Keywords:
Cardiovascular system, Cardiac, Oncology, MR-Functional imaging, Technical aspects, Cancer
Authors:
J. Broncano1, F. Caro Mateo1, P. Caro Mateo2, J. Sánchez-González3, A. Luna4; 1Córdoba/ES, 2Cádiz/ES, 3Madrid/ES, 4Jaén/ES
DOI:
10.1594/ecr2018/C-2214
Aims and objectives
Diffusion weighted imaging (DWI) is a potential clinical application for non-contrast tissue characterization and lesion differentiation.
It is based on the evaluation of Brownian motion of water molecules and has been related to tissue ultrastructure (irregular interstitium,
increased cellularity,
etc.) [1-3].
In other regions of our anatomy helps to differentiate normal versus abnormal tissues and benign form malignant lesions [4].
Also has a great value in treatment monitoring,
being the apparent diffusion coefficient (ADC) a well-known prognostic factor [5].

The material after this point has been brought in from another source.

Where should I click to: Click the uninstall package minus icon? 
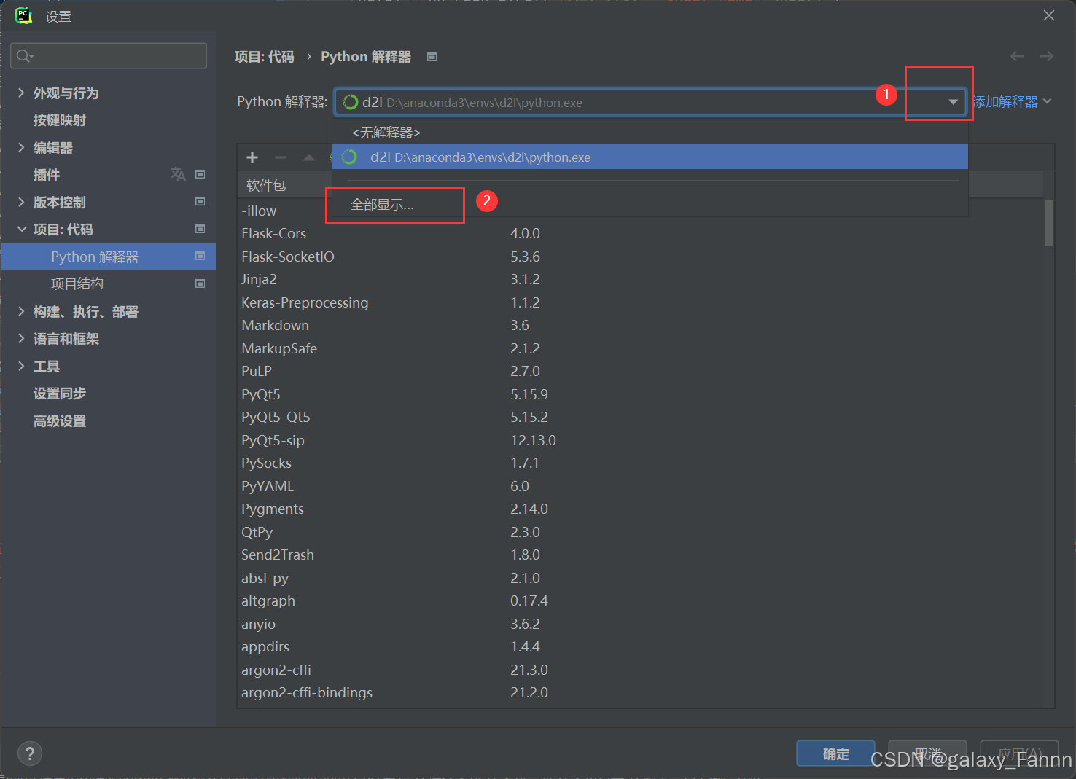point(281,156)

DWI acquisition in the heart is challenging,
requiring at least cardiac gating.
At very high b values (b>1000 s/mm2) there is no signal of the myocardium.

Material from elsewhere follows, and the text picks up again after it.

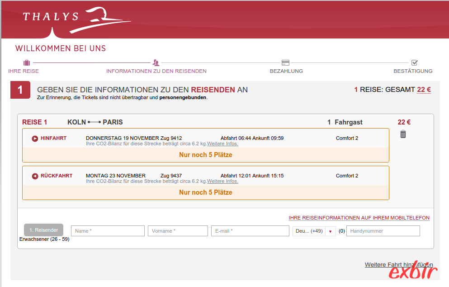Click the Handynummer input field
This screenshot has height=287, width=449.
click(x=383, y=231)
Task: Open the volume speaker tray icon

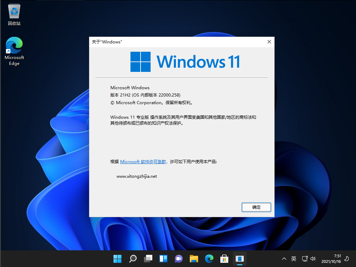Action: (x=313, y=259)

Low and high b value DWI has been tested in the heart for evaluation of inflammatory (myocarditis) and ischemic myocardiopathies [6-11].
Laissy et al.
described that the most optimal b value for evaluating the myocardium was 300 s/mm2 [11].

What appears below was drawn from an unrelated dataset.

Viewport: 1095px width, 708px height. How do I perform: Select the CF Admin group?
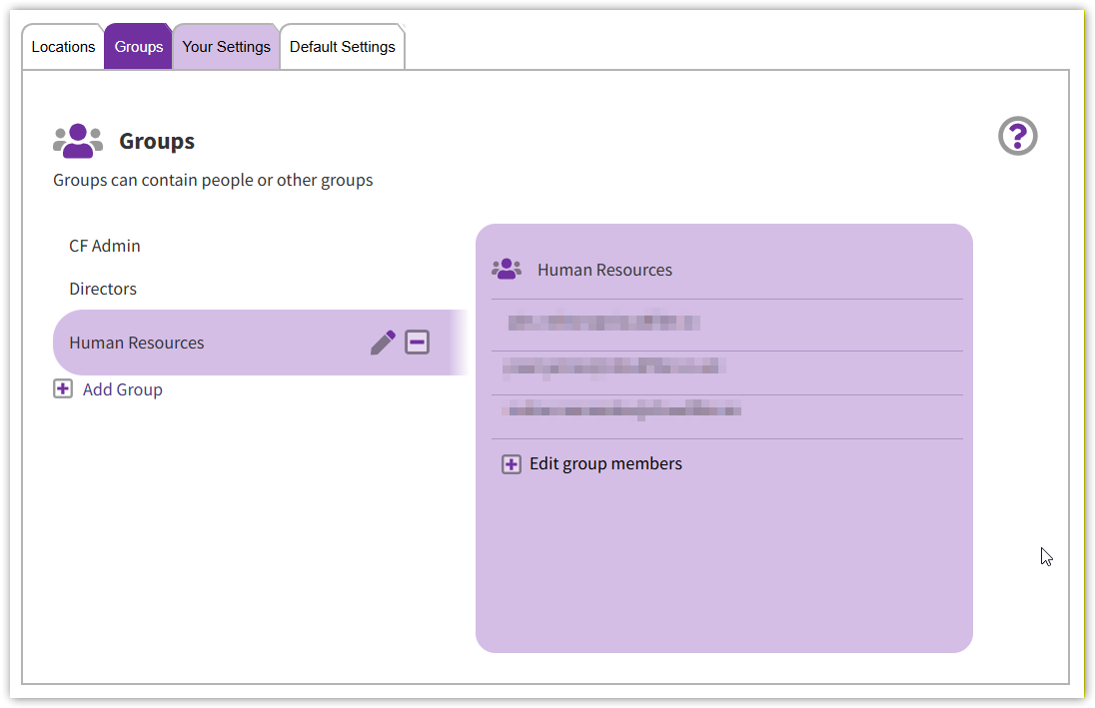pos(105,246)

Cardiac tumors constitute a rare entity in the heart (prevalence 0.001 – 0.3%) being benign lesions more frequent (75%) than malignant ones.
Accurate differentiation of them has great important in patient management and prognosis.
To the best of our knowledge there is no reference in the literature of DWI for evaluating cardiac tumors [12].
Therefore,
the purpose of our study is to evaluate the feasibility,
reproducibility and diagnostic performance of quantitative analysis of DWI in cardiac tumors.